The world of food stamps is about to go high-tech, and it may turn the grocery industry on its head.
The U.S. Department of Agriculture is testing a pilot program this summer that will allow seven online grocery stores to accept food stamps, including online retailing giant Amazon.com (AMZN). The two-year program will test online ordering and payment, with the USDA noting that online food-stamp purchases need “a higher level of security” because of the risk of fraud. The agency said it would like to roll out the program nationwide and add more retailers.
The program, while modest in its initial phase, has the potential to shake up the $800 billion grocery industry. About 43 million low-income Americans rely on food stamps, officially called the Supplemental Nutrition Assistance Program (SNAP), for $66.6 billion in annual grocery benefits. Amazon’s participation may seem like an unusual strategy, given that it has emphasized its $99 annual Prime program, which is geared to solidly middle-class consumers. Yet Amazon has also been pushing into the grocery business, with plans for check-out-free stores and online delivery services.
Amazon is also taking steps to provide more flexibility for lower-income consumers, such as offering a monthly $10.99 payment plan for Prime.
At the same time, Walmart (WMT) is focusing on reinventing its grocery services, such as through its new curbside grocery pickup, which has proved popular with millennial parents with young children. The retailing giant depends on its grocery business for 56 percent of its U.S. revenue.
To be sure, the USDA’s online SNAP pilot is likely to start out small, and it’s debatable whether food-stamp recipients will take to ordering groceries online. Yet Americans are increasingly turning to their computers when stocking their pantries. Online grocery ordering is “nearing an inflection point,” with four out of 10 consumers having purchased groceries online, according to advisory firm Gordon Brothers.

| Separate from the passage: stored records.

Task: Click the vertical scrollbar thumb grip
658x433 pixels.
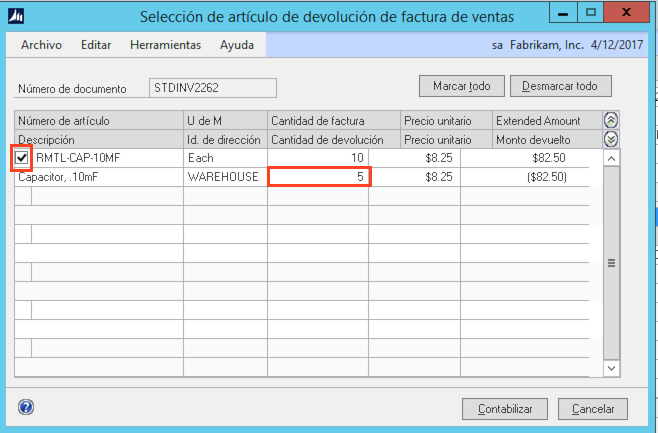Action: 611,263
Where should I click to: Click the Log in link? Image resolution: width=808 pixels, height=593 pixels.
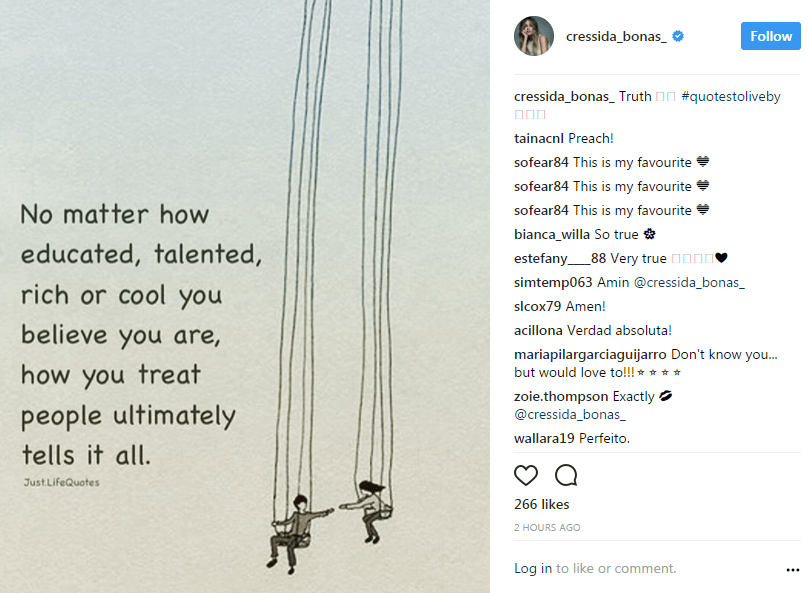[533, 568]
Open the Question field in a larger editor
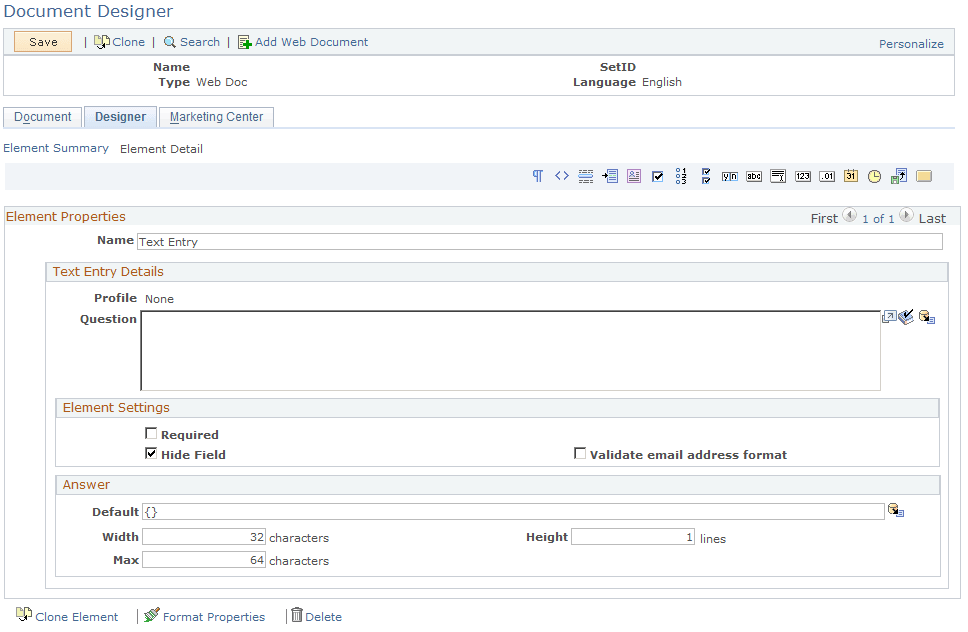 point(888,316)
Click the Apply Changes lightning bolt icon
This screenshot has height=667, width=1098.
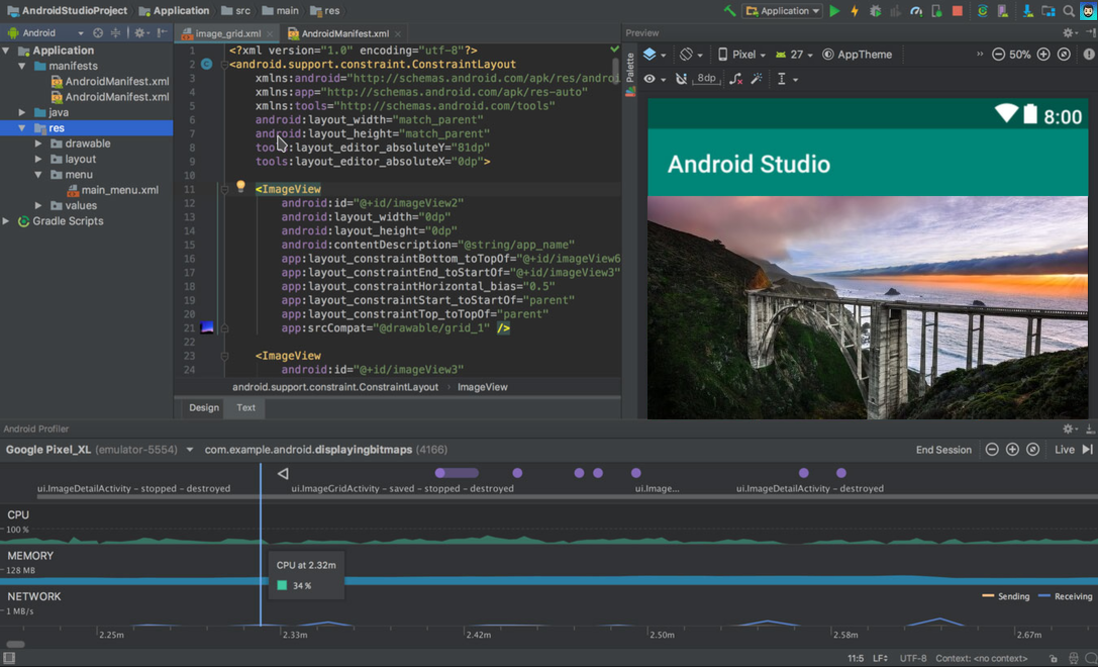[854, 11]
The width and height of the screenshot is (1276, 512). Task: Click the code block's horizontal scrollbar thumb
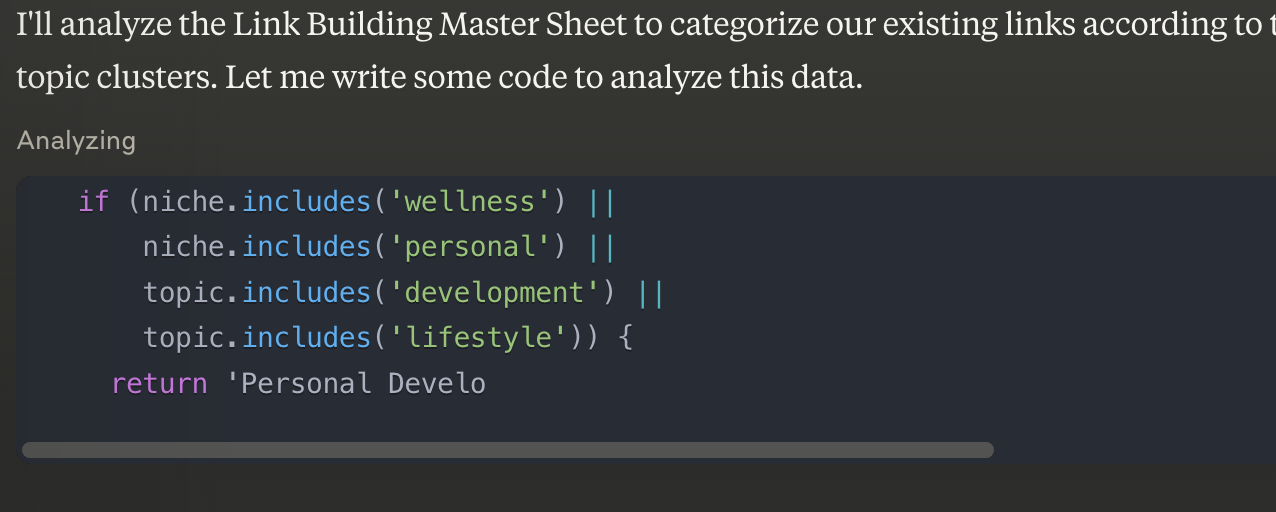[507, 450]
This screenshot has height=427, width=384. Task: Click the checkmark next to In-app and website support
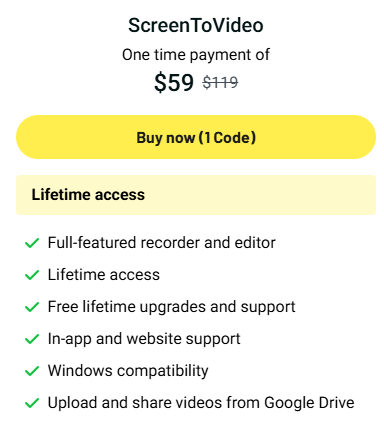tap(32, 339)
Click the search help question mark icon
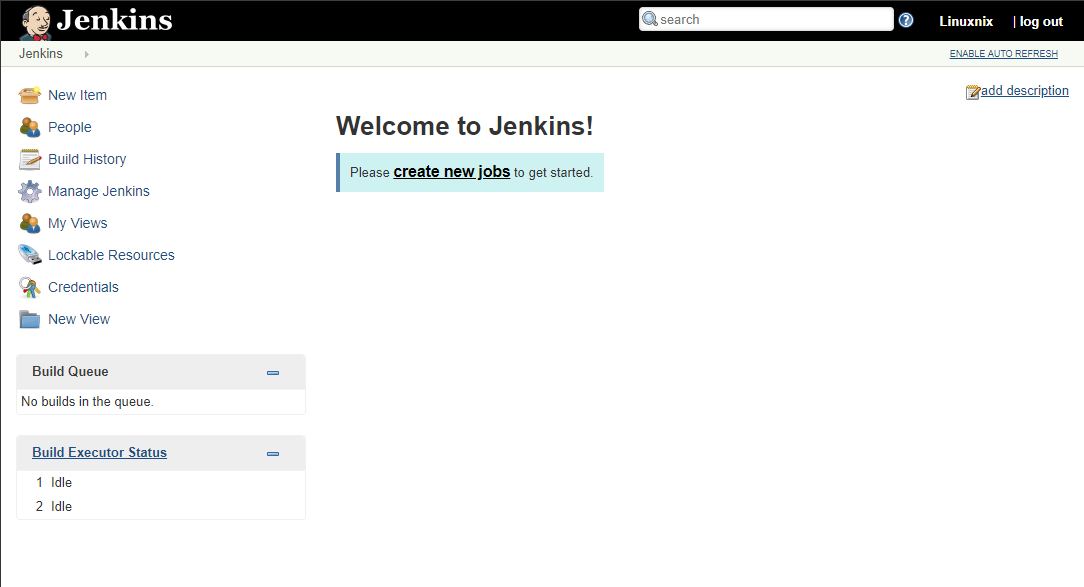The width and height of the screenshot is (1084, 587). (x=906, y=20)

Expanding food stamps to online grocery services may help eliminate so-called food deserts, or neighborhoods that lack grocery stores offering fresh, healthy food.
“It’s not just that there’s an opportunity; it’s more than an opportunity, it’s an obligation,” said Larry Scott Blackmon, vice president of public affairs at FreshDirect. “We feel that this payment option should be afforded to everyone.”

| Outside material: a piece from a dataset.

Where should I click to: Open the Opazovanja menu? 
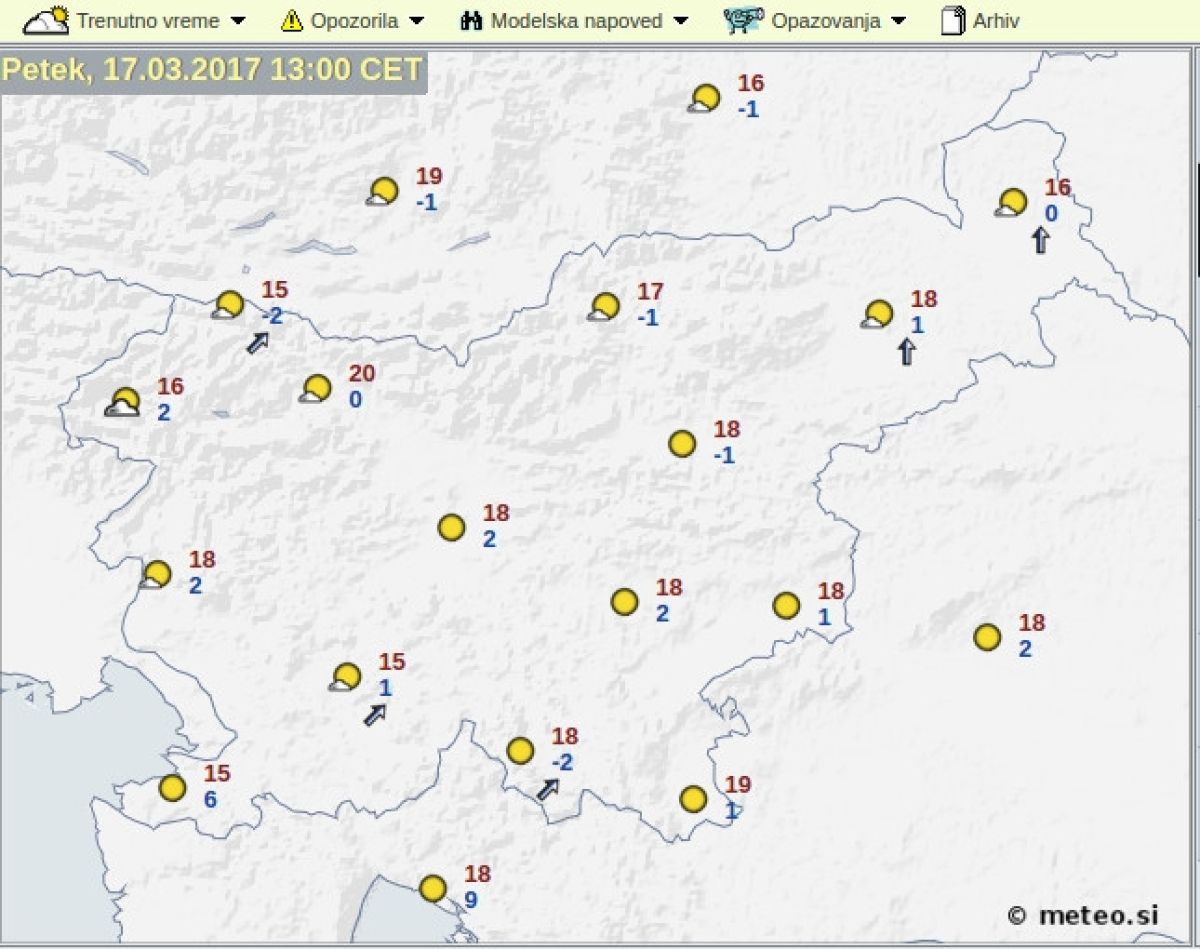(825, 21)
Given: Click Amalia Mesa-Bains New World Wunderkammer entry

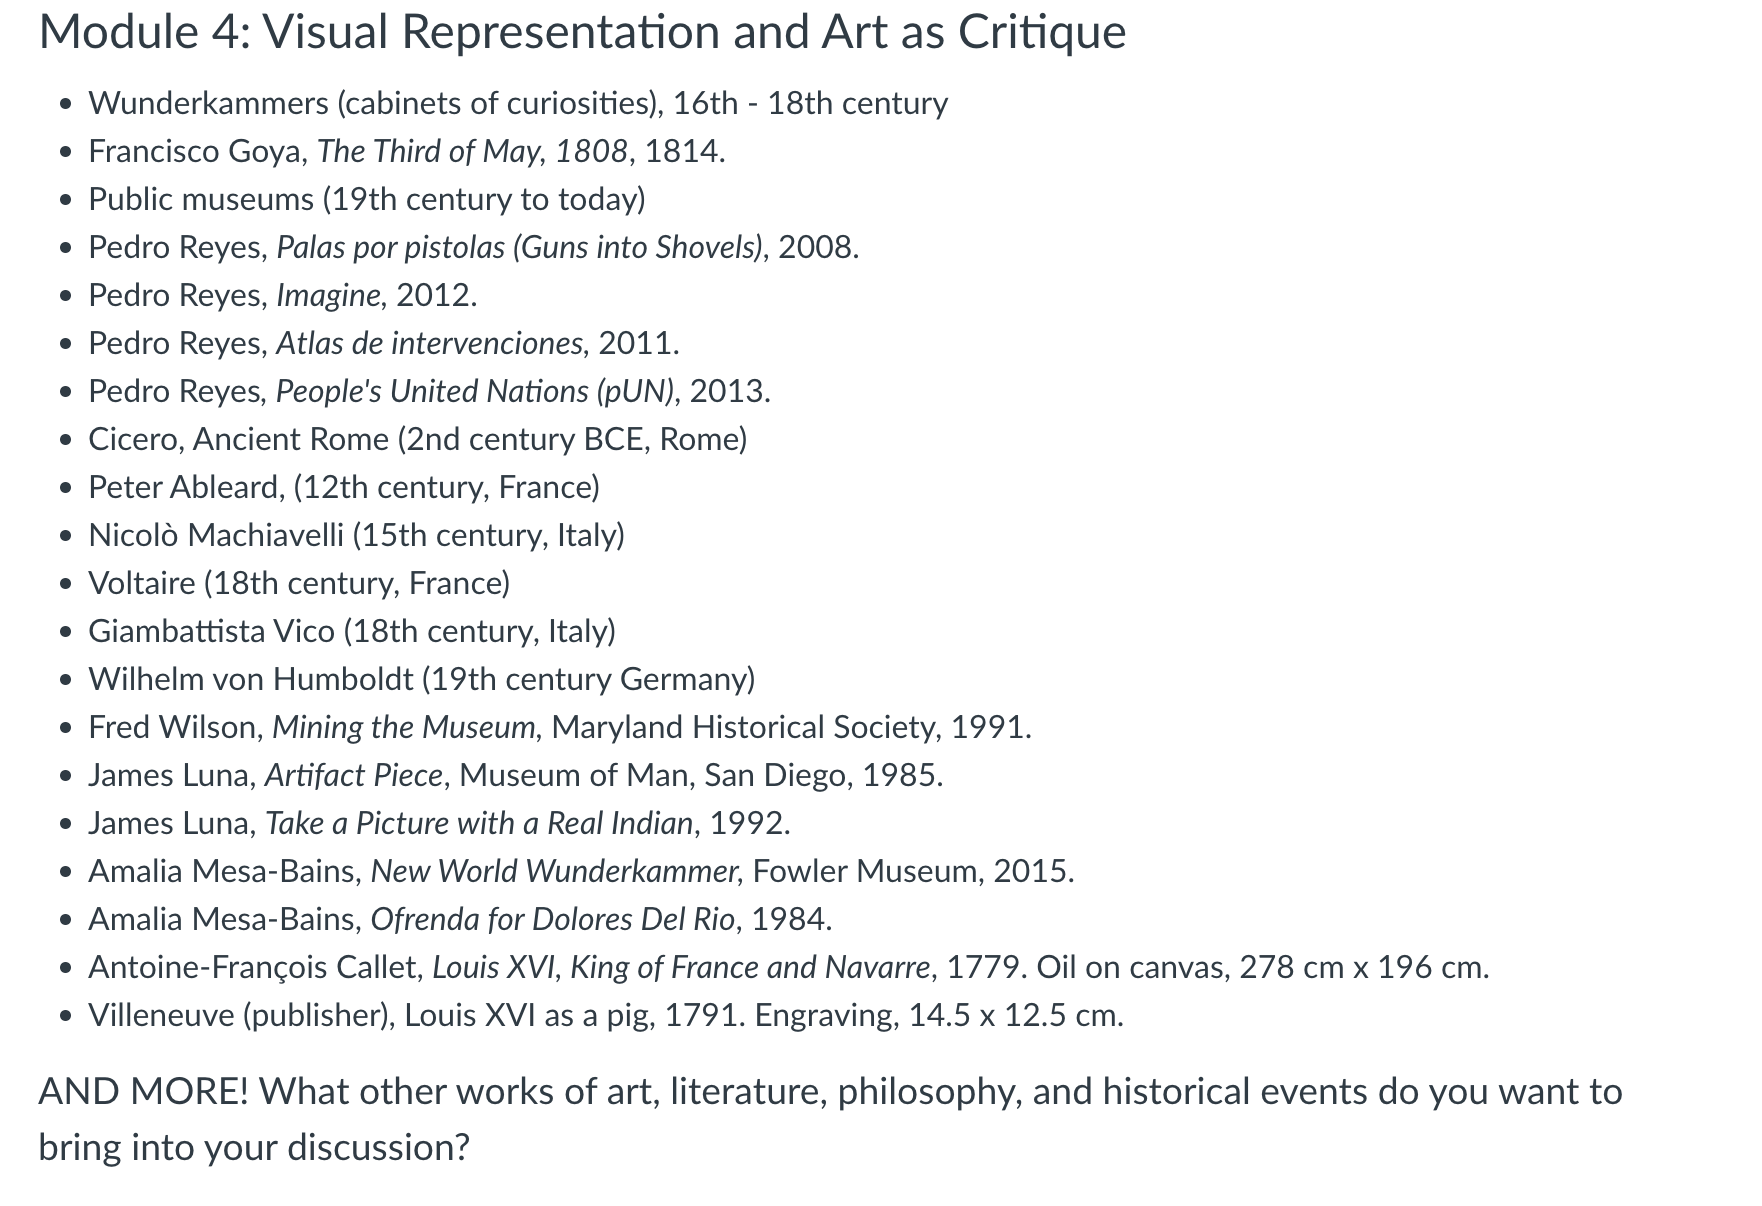Looking at the screenshot, I should click(x=582, y=871).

FreshDirect, a New York-based online grocery service, had worked on an earlier pilot program with the USDA in the South Bronx, and found that one stumbling block was the government’s restrictions on payment. Food-stamp customers had to accept the grocery delivery in person, swiping their payment card through a machine carried by the company’s delivery people.
“If you look at a traditional model where a customer goes online to order, we can leave the delivery with a doorman or leave at the customer’s house,” Blackmon said. “Currently the delivery person has to carry a separate device that, when the goods are delivered, the person has to have the [electronic-transfer benefit] card and swipe.”
The new pilot program from the USDA will test online payment as well as ordering, and include seven retailers in urban and rural areas. Other retailers besides Amazon and FreshDiect include ShopRite, which will test the program in Maryland, New Jersey and Pennsylvania, and Safeway, which will roll out the pilot in Maryland, Oregon and Washington. Walmart isn’t one of the retailers taking part in the pilot.
“Amazon is excited to participate in the USDA SNAP online purchasing pilot,” Amazon said in a statement sent to CBS MoneyWatch. “We are committed to making food accessible through online grocery shopping, offering all customers the lowest prices possible. Amazon’s selection and competitive pricing can improve the grocery shopping experience for SNAP participants while helping them extend their benefits further.”
For its part, Walmart said it wants to work with the USDA’s Food and Nutrition Service, which administers the USDA’s food stamp program. “We look forward to working with FNS as they continue to explore this opportunity,” the company said. “We’ve expanded our highly popular online grocery service from 5 markets to more than 100 markets over the past 18 months in both large and small communities across the country.”
Walmart noted that about 16 percent of its customer base earns less than $20,000 annually, or on par with the total U.S. population.